Somebody got it
J (male)
RATING: 2.5 Stars
COMMENTS: Not quite sure what the overall point of this article really
was. Are we for or against this situation? Or was this just to comment on
leggy blondes?
I am a bit confused.
L (female)
RATING: 1 Star
COMMENTS: What is the point? This is all over the place. I'm not sure if
you are in favor of Hefner, opposed, maybe a touch jealous. The ideas are
very poorly strung together.
But now, at last:
W (male)
RATING: 4 Stars
COMMENTS: I agree, and I enjoy your analysis. The fantasy sounds fun, but
eventually one has to become a man.
Folks, when a teacher's class, or a writer's audience isn't getting it, it's generally the teacher or writer's fault. He's talking over their heads or being unnecessarily obscure.
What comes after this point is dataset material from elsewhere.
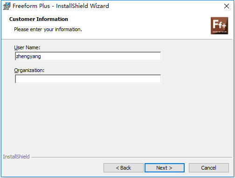Click the "Freeform Plus - InstallShield Wizard" title text

click(x=61, y=6)

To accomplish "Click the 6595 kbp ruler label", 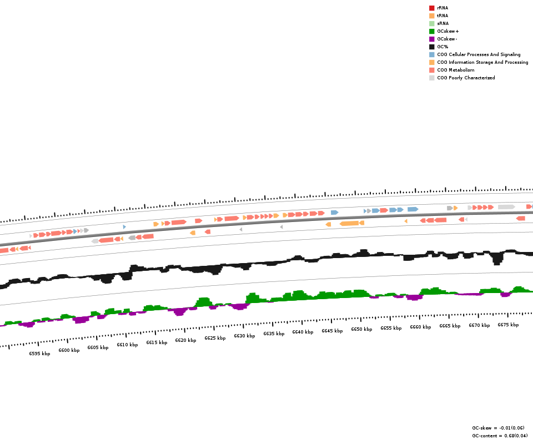I will click(39, 354).
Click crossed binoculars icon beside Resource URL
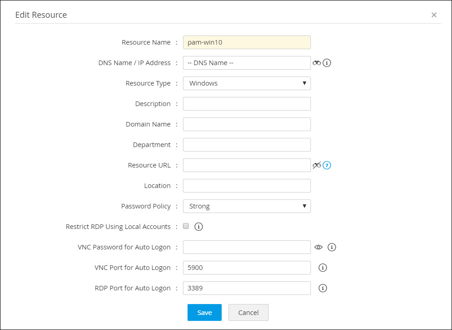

When some do and some don't, well he's probably got what we used to call in English language schools, a homogeneity problem.
In this case the essay, and subsequent one, was a musing on what it is to be a man. Not an original point to be sure:
“When I was a child, I spake as a child, I understood as a child, I thought as a child: but when I became a man, I put away childish things”
We'll speculate later about what this means about the audience, and perhaps I'll tell the story of the one university class I ever had (in philosophy) where I thought it was the class that failed the teacher.
1 Comments:
At 9:10 PM, Col. Hogan said…
Thanks again! I try to be a man, at least part of the time.....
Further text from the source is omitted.